Monday, October 22, 2018

Here we go again



I suppose it's useful that some things are entirely predictable, returning in a cyclical way. Case in point: To Kill a Mockingbird is in the headlines again.
Last time this was because Harper Lee had died and her heirs were playing sillybuggers with her reputation. Before that it was some school in one of the benighted parts of the southern USA which had banished the book from consideration in English classrooms because (and I don't suppose my recollection here is literally accurate) the word “nigger” appeared in it no fewer than nineteen times and besides, it didn't paint a very nice picture of poor white people.
This time it's because “Poleen Grewal, associate director of instructional and equity support services at Peel District School Board” has written a memo on behalf of her Board:
“The use of racist texts as entry points into discussions about racism is hardly for the benefit of Black students who already experience racism. This should give us pause — who does the use of these texts centre? Who does it serve? Why do we continue to teach them?”
and furthermore
“White writers write from their own schemas, their own perspectives and white supremacist frameworks that reflect the specificity of their culture and history on racialized peoples.”
Now I'm quite prepared to believe that Ms Grewal is expert in detecting racism and even that her opinions on the subject have some basis in reality, but my experience tells me she has either no idea about, or has forgotten the realities of, teaching English to students in Grade 9 or 10, when this novel is usually taught.
As any thinking person might expect, there are reasons why the book is as widely taught as it is. The most important of these reasons is, of course, that it has featured on English curricula for a very long time, and therefore there are many copies in the bookroom.
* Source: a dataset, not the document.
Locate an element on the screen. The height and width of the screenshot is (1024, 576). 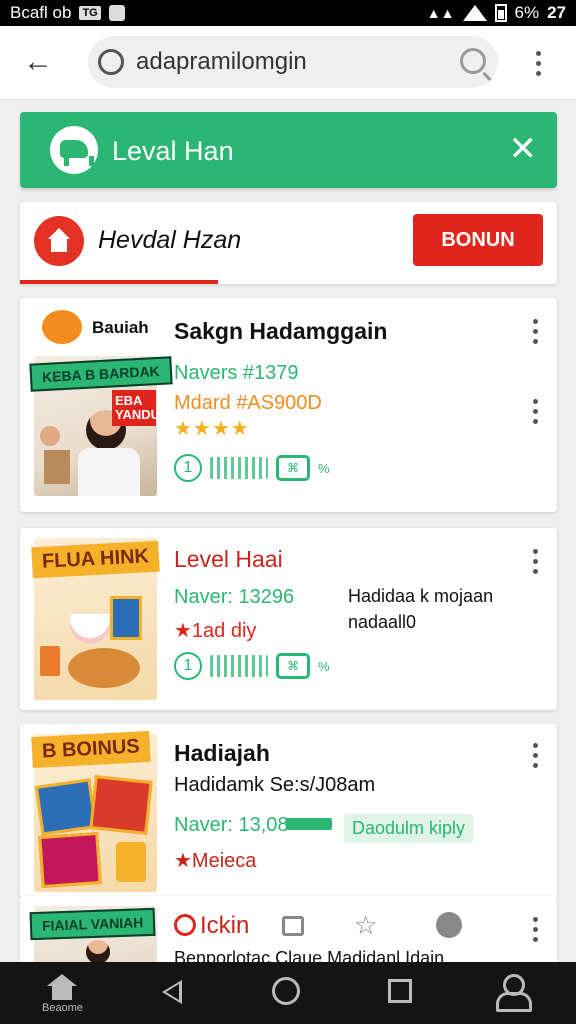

I believe BC classrooms were first exposed to it in the late '60s, when all textbooks were sourced from (and incidentally, paid for by) the Ministry, which ran an enormous warehouse for textbooks. The downside of this scheme was of course that only Ministry textbooks filled the book rooms of the province's high schools; the upside was that teachers knew that the books they used were already Ministry approved and that they almost always could obtain enough for their classes.
Aside: My esteemed colleague, Deane Hutchinson was nonetheless once hauled up in front of the Board in Campbell River to explain why he had had the audacity to use Thomas Hardy's “The Mayor of Casterbridge” (yes, originally procured from the Ministry's own warehouse!) in his Grade 12 English class. Did Mr Hutchinson not understand that in it a woman was sold? And that this was totally inappropriate? asked the trustee from Sayward.
Of course books that were sourced in this way filled the bookrooms of high schools long after the Ministry had outsourced the purchase of books to the schools and school districts. And the results were entirely predictable: “An entire, usable set of a novel appropriate for use in Grade 10? Of course I'll use it!”
Another aside: In several of my schools I was the de-facto co-ordinator of the English teachers. As such I winnowed the unused books in at least three English Resource Rooms. The most memorable of these was when I taught at Phoenix Middle School, which for some reason had inherited all the books from the original school on that site, Campbell River Secondary School. So it was my pleasure to consign to the recycling bins some 250 copies of an inadequately-translated version of “The Illiad” which, near as I could tell, had never been opened.
The second reason for the book's apparent popularity among English teachers: it's a relatively easy read. This fact should not be underestimated in the age of the integrated high school classroom, because
the reading abilities of the students in it capable of reading a novel at all might easily go from university-ready to Grade 6.
And then there's “What will we talk about? What will the students write about? Will it hold their attention?” Suffice it to say the story in Mockingbird checks all the boxes.
Of course, what the entire brouhaha misses is the point of “teaching novels” in the English curriculum. Just after I retired I wrote a pamphlet dealing with some of my English teaching beliefs while providing some practical advice. Here's what I wrote on the subject of the secondary reading program:

So here’s the “vision statement” for the reading part of the English program: we want our students to understand how
writing works, and how a good writer manipulates his readers. We want our students to be receptive to everything the
writer does, so that the communication between writer and reader is as complete as possible. In short, we want our students to be truly sophisticated readers. 
Notice that there's nothing there about “teaching about racism” or “focus on aboriginal (feminist, Canadian, Great, etc.) writers”. The materials you uses with your students as an English teacher are not very important; teaching English is about developing the literacy skills of all your students, and anything that works against that, I believe passionately, should be discouraged as counter-productive.
The corollary of that statement, equally valid, is that everything that works towards the end of improved literacy should be accepted and encouraged.
Consequently, here's my totally-unsolicited advice for Ms Grewal and the Peel Board: if the Board has done its job, the English teachers you hired are highly-educated and trained professionals. Provide them with adequate resources, then let them do the job.

1 comment:

Anonymous said...

A senior Board official, responsible for equity and literacy, comments that white writers write from white supremacist frameworks?. Margaret Attwood would not be impressed! Most disturbing.